# Data Collection and Preprocessing

**Authors:** Usher Raymond Abainza, Dane Casey Casino, Kein Jake Culanggo, and Karylle dela Cruz

---
## 1 Data Collection

**Image Dataset.** The dataset used in this study is the American Sign Language Letters dataset, an object detection dataset containing images of each ASL letter annotated with bounding boxes. Curated by David Lee, a data scientist specializing in accessibility, the dataset is publicly available and designed to support the development of computer vision models capable of interpreting ASL letters. Hosted on the Roboflow platform, the dataset allows for easy integration into YOLOv8-compatible pipelines and supports additional preprocessing and augmentation to improve model generalization. Each image contains one or more instances of ASL letters labeled with bounding boxes that define the spatial location of each sign, enabling models to learn both classification and localization. The dataset’s structure and flexibility make it particularly suitable for educational platforms, as it allows the creation of models that can accurately detect letters across varied hand positions, orientations, and backgrounds, bridging the gap between static recognition and real-world application scenarios.


![image](./images/5.png)

**Fig. 1.** Random sample images from the American Sign Language (ASL) Dataset with their corresponding labels

**Video Dataset.** In addition to the static image dataset, we will create a custom video dataset to evaluate the system’s ability to recognize continuous ASL fingerspelling sequences. Each video will be recorded in 16:9 landscape orientation to maintain uniformity across all participants and recordings, with a plain white background, optimal and consistent lighting, and a fixed camera position. The framing will focus exclusively on the hand performing gestures, excluding the arm and other body parts, ensuring that only relevant gesture information is captured. Four researchers will participate, each producing short videos (approximately 5–10 seconds) spelling out 10-word sequences in ASL letters. Altogether, the dataset is expected to yield around 40 videos, covering all letters in the ASL alphabet for comprehensive testing.

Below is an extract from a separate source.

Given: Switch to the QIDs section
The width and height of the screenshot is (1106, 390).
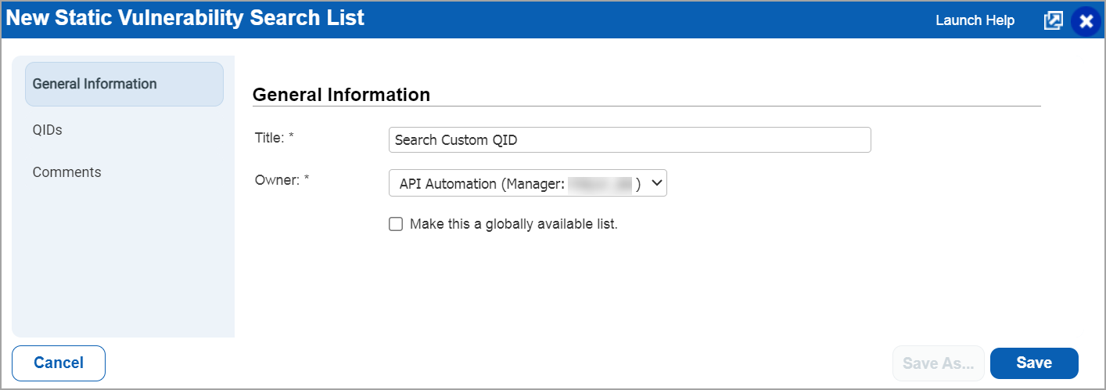Looking at the screenshot, I should [48, 130].
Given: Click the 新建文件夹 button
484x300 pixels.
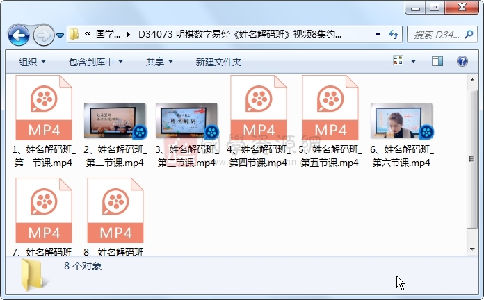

These controlled recording conditions are guided by prior research demonstrating the importance of environmental factors in gesture recognition. Hand gesture recognition systems are highly sensitive to illumination, and inconsistent lighting can substantially reduce accuracy. By ensuring uniform and optimal lighting, our recordings mitigate this source of error, as highlighted in studies emphasizing the impact of diverse illumination conditions on hand recognition performance [12].

Similarly, background complexity is a known challenge in vision-based gesture recognition. Cluttered or patterned backgrounds can interfere with hand detection and classification, increasing misclassification rates. Using a plain white background addresses this challenge and ensures that model errors primarily reflect recognition capability rather than environmental distractions [13].

The exclusion of extraneous body parts and focusing solely on the hand aligns with findings that occlusion and irrelevant visual features can reduce the reliability of gesture detection models. By limiting the frame to the hand itself, our dataset minimizes potential occlusion and ensures that feature extraction is concentrated on the relevant gestures [14].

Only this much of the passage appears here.